_Aim of the task_.
Answer these from the bike tire discussion below, one line each:
(a) What tires are on the bike at the moment?
(b) What tire does the reply suggest as the compromise?
(c) Which tire width does the reply say would certainly not be needed?

On May 7, 2:50*pm, terryc wrote:
Travis wrote:
The tires at the moment are the usual knobbly ones people have on
these bikes, but I'm wondering if it's worth chucking these
immediately or waiting until they've worn out before buying ashpalt-
oriented slicks.


Chunky equals noisy.
Slicks equals accidents ad injury. Great in theory, but the theory
doesn't cover dirt, gravel, etc.
The compromise is something with a centre ridge and moderate bumps on
the sides.
What size tyres will the rim accept? You certainly wouldn't need the
2.25" stuff or maybe even the 1.75"(yes, it is a while since I've
purchased new stuff).


I haven't encountered anything which has been an issue for my roadie
to date, I would have thought that anything a roadie can handle on
slick roadie tires should be just as easily handled by a mountain bike
on slicks... no?

_Data block_.
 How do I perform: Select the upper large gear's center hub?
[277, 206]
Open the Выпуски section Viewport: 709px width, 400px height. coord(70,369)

_Exercise solution_.
(a) The usual knobbly ones people have on these bikes.
(b) Something with a center ridge and moderate bumps on the sides.
(c) The 2.25" tires.